Now Dobson is putting in more work in preparation for the NFL draft. He attended the Senior Bowl in Mobile, Alabama, having a chance to compete with some of the top seniors in the country. Currently, he is training at the IMG Academy with other college football stars such as Sheldon Richardson, Robert Alford, Robert Lester, and fellow wide receiver prospect DeAndre Hopkins. Dobson has befriended other soon-to-be NFL stars while putting in work.
“It’s great being around guys that have the same dream as you,” said Dobson. “Being around guys like that makes you work harder. I’ve made a lot of good friends down here that I think will be friends for years to come.”
Positive thoughts...Positive outcomes #DailyTweet— Aaron Dobson 3 (@AyE_DeE_3) February 19, 2013
Each day, they are up bright and early for breakfast. Then, they have a couple classes, for things such as interview preparation and mental conditioning. After that, they proceed to do movement workouts, followed by positional workouts, and this all before lunch. After lunch, they hit the weight room, and then are done for the day.
It’s a rigorous day, but one that Dobson understands he needs.
“There is always room for improvement,” Dobson said. “Working on my routes, speed, hands, everything. Always room to improve.”
The NFL is waiting just around the corner from Dobson, and it’s something that Parker believes he is ready for.

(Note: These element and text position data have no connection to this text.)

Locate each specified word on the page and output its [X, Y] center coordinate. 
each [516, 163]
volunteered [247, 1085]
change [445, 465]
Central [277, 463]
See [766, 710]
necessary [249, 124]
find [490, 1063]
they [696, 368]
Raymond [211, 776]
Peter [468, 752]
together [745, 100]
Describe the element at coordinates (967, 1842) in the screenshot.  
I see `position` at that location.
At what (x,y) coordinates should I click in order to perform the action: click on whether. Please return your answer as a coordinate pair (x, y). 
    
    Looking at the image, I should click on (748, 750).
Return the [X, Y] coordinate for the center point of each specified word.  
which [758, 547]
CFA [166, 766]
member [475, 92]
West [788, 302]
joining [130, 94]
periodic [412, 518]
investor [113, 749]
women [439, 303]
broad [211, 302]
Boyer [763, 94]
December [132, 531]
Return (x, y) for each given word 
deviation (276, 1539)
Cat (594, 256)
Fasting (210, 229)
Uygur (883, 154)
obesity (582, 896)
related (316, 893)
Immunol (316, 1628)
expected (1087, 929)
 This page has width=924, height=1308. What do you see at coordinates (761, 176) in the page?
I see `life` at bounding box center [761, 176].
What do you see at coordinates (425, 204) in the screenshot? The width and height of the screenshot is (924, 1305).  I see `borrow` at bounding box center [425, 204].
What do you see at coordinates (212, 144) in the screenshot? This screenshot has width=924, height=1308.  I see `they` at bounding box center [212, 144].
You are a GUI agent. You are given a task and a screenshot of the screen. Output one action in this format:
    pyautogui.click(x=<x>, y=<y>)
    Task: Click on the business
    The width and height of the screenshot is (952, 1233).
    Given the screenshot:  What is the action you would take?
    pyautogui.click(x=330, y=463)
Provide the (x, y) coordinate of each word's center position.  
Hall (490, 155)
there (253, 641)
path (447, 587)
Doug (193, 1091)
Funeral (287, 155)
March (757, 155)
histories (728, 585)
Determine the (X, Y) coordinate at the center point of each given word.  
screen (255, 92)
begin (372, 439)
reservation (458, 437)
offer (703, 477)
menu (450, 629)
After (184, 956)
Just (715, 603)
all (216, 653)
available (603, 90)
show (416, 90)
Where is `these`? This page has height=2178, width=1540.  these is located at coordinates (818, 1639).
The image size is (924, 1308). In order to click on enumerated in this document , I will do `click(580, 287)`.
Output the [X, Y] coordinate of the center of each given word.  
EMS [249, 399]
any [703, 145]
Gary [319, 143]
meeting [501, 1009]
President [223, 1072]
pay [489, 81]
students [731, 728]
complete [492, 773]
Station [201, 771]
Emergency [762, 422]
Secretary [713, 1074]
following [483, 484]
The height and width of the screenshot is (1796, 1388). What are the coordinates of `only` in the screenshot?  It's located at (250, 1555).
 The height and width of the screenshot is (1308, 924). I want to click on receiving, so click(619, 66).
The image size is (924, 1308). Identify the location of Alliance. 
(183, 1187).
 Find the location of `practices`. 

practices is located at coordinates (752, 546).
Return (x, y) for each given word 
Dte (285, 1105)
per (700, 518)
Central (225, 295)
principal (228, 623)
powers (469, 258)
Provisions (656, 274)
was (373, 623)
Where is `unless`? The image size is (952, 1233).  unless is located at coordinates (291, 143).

“If he stays healthy and gets in there with a good group of a wideouts, I think the sky’s the limit for him,” said Parker.
This upcoming weekend, Dobson will have the chance to continue to show NFL teams his abilities at the scouting combine.
According to Parker, there has been upwards of 90 scouts to visit Marshall in order to get a look at Dobson. The combine still means a lot to Dobson though.
“It’s exciting,” said Dobson. “Only a certain amount of people get invited to the combine. To be one of the 39 wide receivers to be invited is a blessing. You get to show the coaches and everybody that is watching what you can do and your abilities.”
After watching his former teammate Vinny Curry get drafted last year in the second round to the Philadelphia Eagles, saying that he was “nervous like I was getting drafted,” Dobson is ready for his own big day.
“It’s something I’ve been dreaming of since I was seven years old,” said Dobson. “To actually be in a position to where it’s coming true, it’s exciting. I can’t even really put it into words. Just thanking the man above for keeping me healthy and giving me the chance to play football at the next level.”
All quotes obtained firsthand unless otherwise noted.